* Information *
....

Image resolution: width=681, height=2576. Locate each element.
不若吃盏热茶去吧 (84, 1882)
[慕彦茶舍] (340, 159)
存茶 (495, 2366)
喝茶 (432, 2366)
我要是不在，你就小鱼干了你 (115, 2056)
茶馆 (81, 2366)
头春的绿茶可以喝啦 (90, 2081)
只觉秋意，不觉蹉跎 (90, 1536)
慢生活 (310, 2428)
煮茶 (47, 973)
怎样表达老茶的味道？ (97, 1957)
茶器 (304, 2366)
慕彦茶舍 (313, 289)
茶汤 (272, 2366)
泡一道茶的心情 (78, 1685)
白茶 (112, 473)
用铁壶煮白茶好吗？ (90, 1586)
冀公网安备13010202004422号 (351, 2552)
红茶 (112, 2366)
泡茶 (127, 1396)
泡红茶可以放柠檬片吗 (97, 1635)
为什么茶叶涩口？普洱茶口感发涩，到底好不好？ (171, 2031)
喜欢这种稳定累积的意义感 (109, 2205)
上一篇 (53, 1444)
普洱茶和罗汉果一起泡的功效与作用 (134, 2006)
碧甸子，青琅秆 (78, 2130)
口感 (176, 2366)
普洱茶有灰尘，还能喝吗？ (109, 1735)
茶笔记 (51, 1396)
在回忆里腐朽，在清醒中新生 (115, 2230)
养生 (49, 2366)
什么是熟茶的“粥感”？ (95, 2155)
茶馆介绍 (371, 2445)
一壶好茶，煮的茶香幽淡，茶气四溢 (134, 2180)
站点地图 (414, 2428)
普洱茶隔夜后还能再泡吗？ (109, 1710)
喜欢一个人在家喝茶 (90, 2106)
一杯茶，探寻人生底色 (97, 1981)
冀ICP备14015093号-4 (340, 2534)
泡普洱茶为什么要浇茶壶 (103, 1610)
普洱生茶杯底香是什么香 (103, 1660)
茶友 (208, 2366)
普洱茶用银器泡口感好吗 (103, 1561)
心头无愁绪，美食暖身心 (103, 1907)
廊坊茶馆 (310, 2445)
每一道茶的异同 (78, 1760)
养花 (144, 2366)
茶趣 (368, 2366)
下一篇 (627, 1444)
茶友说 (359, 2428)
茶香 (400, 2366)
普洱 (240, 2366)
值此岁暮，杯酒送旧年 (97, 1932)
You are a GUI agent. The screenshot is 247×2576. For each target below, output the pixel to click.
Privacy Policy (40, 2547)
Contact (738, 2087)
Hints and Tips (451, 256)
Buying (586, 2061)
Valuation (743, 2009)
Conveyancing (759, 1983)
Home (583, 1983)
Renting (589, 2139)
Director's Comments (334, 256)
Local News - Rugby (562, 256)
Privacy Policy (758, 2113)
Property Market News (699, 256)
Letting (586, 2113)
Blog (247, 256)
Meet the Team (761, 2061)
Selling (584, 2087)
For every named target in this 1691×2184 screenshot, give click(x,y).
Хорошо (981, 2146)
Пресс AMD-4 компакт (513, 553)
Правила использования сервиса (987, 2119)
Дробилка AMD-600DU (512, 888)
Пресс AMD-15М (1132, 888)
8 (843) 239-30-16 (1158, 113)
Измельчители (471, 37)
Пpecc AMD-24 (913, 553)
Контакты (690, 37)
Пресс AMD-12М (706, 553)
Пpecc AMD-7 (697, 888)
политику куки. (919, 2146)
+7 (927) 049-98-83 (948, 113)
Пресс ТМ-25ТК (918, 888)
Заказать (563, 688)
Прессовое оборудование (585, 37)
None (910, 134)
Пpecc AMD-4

....

* Exercise *
Please copy each record shown above exactly.

* Expected answer *
Image resolution: width=681, height=2576. Locate each element.
不若吃盏热茶去吧 (84, 1882)
[慕彦茶舍] (340, 159)
存茶 (495, 2366)
喝茶 (432, 2366)
我要是不在，你就小鱼干了你 (115, 2056)
茶馆 (81, 2366)
头春的绿茶可以喝啦 (90, 2081)
只觉秋意，不觉蹉跎 (90, 1536)
慢生活 (310, 2428)
煮茶 (47, 973)
怎样表达老茶的味道？ (97, 1957)
茶器 (304, 2366)
慕彦茶舍 (313, 289)
茶汤 (272, 2366)
泡一道茶的心情 (78, 1685)
白茶 (112, 473)
用铁壶煮白茶好吗？ (90, 1586)
冀公网安备13010202004422号 (351, 2552)
红茶 (112, 2366)
泡茶 (127, 1396)
泡红茶可以放柠檬片吗 (97, 1635)
为什么茶叶涩口？普洱茶口感发涩，到底好不好？ (171, 2031)
喜欢这种稳定累积的意义感 (109, 2205)
上一篇 (53, 1444)
普洱茶和罗汉果一起泡的功效与作用 (134, 2006)
碧甸子，青琅秆 (78, 2130)
口感 (176, 2366)
普洱茶有灰尘，还能喝吗？ (109, 1735)
茶笔记 (51, 1396)
在回忆里腐朽，在清醒中新生 (115, 2230)
养生 (49, 2366)
什么是熟茶的“粥感”？ (95, 2155)
茶馆介绍 (371, 2445)
一壶好茶，煮的茶香幽淡，茶气四溢 (134, 2180)
站点地图 (414, 2428)
普洱茶隔夜后还能再泡吗？ (109, 1710)
喜欢一个人在家喝茶 (90, 2106)
一杯茶，探寻人生底色 (97, 1981)
冀ICP备14015093号-4 (340, 2534)
泡普洱茶为什么要浇茶壶 (103, 1610)
普洱生茶杯底香是什么香 (103, 1660)
茶友 (208, 2366)
普洱茶用银器泡口感好吗 (103, 1561)
心头无愁绪，美食暖身心 (103, 1907)
廊坊茶馆 (310, 2445)
每一道茶的异同 (78, 1760)
养花 (144, 2366)
茶趣 (368, 2366)
下一篇 (627, 1444)
茶友说 (359, 2428)
茶香 (400, 2366)
普洱 (240, 2366)
值此岁暮，杯酒送旧年 (97, 1932)
You are a GUI agent. The screenshot is 247×2576. For each target below, output the pixel to click.
Privacy Policy (40, 2547)
Contact (738, 2087)
Hints and Tips (451, 256)
Buying (586, 2061)
Valuation (743, 2009)
Conveyancing (759, 1983)
Home (583, 1983)
Renting (589, 2139)
Director's Comments (334, 256)
Local News - Rugby (562, 256)
Privacy Policy (758, 2113)
Property Market News (699, 256)
Letting (586, 2113)
Blog (247, 256)
Meet the Team (761, 2061)
Selling (584, 2087)
For every named target in this 1691×2184 screenshot, give click(x,y).
Хорошо (981, 2146)
Пресс AMD-4 компакт (513, 553)
Правила использования сервиса (987, 2119)
Дробилка AMD-600DU (512, 888)
Пресс AMD-15М (1132, 888)
8 (843) 239-30-16 (1158, 113)
Измельчители (471, 37)
Пpecc AMD-24 (913, 553)
Контакты (690, 37)
Пресс AMD-12М (706, 553)
Пpecc AMD-7 (697, 888)
политику куки. (919, 2146)
+7 (927) 049-98-83 (948, 113)
Пресс ТМ-25ТК (918, 888)
Заказать (563, 688)
Прессовое оборудование (585, 37)
None (910, 134)
Пpecc AMD-4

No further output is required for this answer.